:: RECORDS FOR THE EXERCISE
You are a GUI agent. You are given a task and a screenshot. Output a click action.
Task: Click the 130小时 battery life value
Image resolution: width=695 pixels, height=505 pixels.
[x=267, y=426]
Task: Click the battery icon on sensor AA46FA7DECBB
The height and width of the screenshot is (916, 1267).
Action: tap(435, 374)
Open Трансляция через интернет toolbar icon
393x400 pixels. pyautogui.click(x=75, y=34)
::::
#### REQUIRED WORK
After locating the line that holds "Task: Click the 130小时 battery life value", print it and each line after it through the end of the data, exactly as it stands.

#### SOLUTION FOR THIS PROBLEM
Task: Click the 130小时 battery life value
Image resolution: width=695 pixels, height=505 pixels.
[x=267, y=426]
Task: Click the battery icon on sensor AA46FA7DECBB
The height and width of the screenshot is (916, 1267).
Action: tap(435, 374)
Open Трансляция через интернет toolbar icon
393x400 pixels. pyautogui.click(x=75, y=34)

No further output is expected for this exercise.